We have issues with saving things larger than paper, too. It pained me to get rid of "the clubhouse," which started life as the gigantic box that our 65-inch flatscreen TV came in. We had a blast with that for a long time, even moving it from one room to another when it got in the way. It lasted through multiple playdates, even a party. We turned it on its side for awhile and it became an indoor lemonade stand.

But, after a couple of months, it was just … in the way. I got tired of the compromises I had to make to keep it – like not being able to get at DuckyBoy’s bookshelves. Not only were we limited in which books we could reach, uh read, but also I couldn’t put any away of the ones we did finagle out.

And as for the craft projects—well, let’s just say I have 2 Mars rovers and one moon rover I don’t dare get rid of. Because, God forbid we read or see something about a moon rover and our model made from a broken plastic car, tin foil, a straw, and a cupcake liner is no longer accessible! It would be a disaster of Biblical proportions! At least, I think so. The best-case scenario would be that we’d have to immediately make another one.
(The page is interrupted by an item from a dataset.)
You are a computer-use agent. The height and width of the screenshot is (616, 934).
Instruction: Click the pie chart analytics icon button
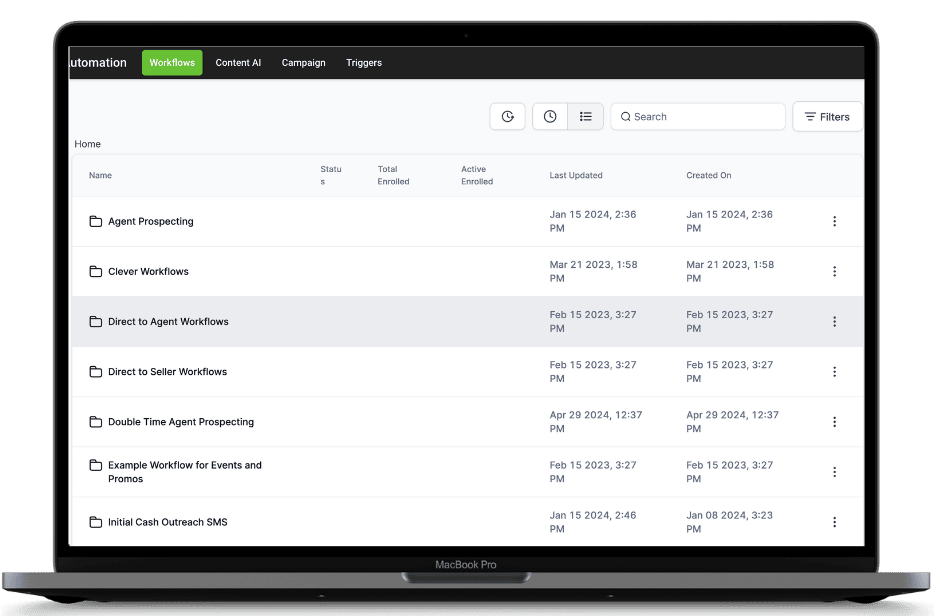tap(507, 117)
So I might as well keep this one.

We also have a felt octopus and a toothpick-prickly sea urchin. The octopus is from a Cheerios recipe book, but thankfully we never got around to putting the O’s in place, so I don’t mind it sitting around.

DuckyBoy was on a kick for, like, 6 weeks, where he was bringing home a craft book every week from school. I thought we were gonna have to move to a bigger place!! Fortunately he didn’t insist on making every project, and we didn’t even have to do one from each book after a couple of weeks, but it was still a sweat for me. Which I really, really didn’t want to let show, because I love that he likes to make things from found objects, and I’d bet he picked up on my enthusiasm for the first craft book and wanted that to continue.

He especially loves the Crafts for Kids Who Are Wild About... series, which I see on Amazon is about 10 years old and also, I might add, aimed at grades 2-5. I’m sure he also enjoyed that Mommy had to read it to him!

He also loves to make things from the 2 bins of materials—from foam trays to coffee tins to cardboard tubes—that I keep “just in case.” In fact, the other day he wanted to make a marble run, so I went to get the (expensive, I might add) heirloom-quality wooden marble run set from the closet. But no, he said, he really wanted to make one from “the stuff,” which means I have to fashion a Rube-Goldberg creation that never really gives us much marble action (a fact which is lost on him).

*Sigh.* Can I love this in him and grow weary of it at the same time?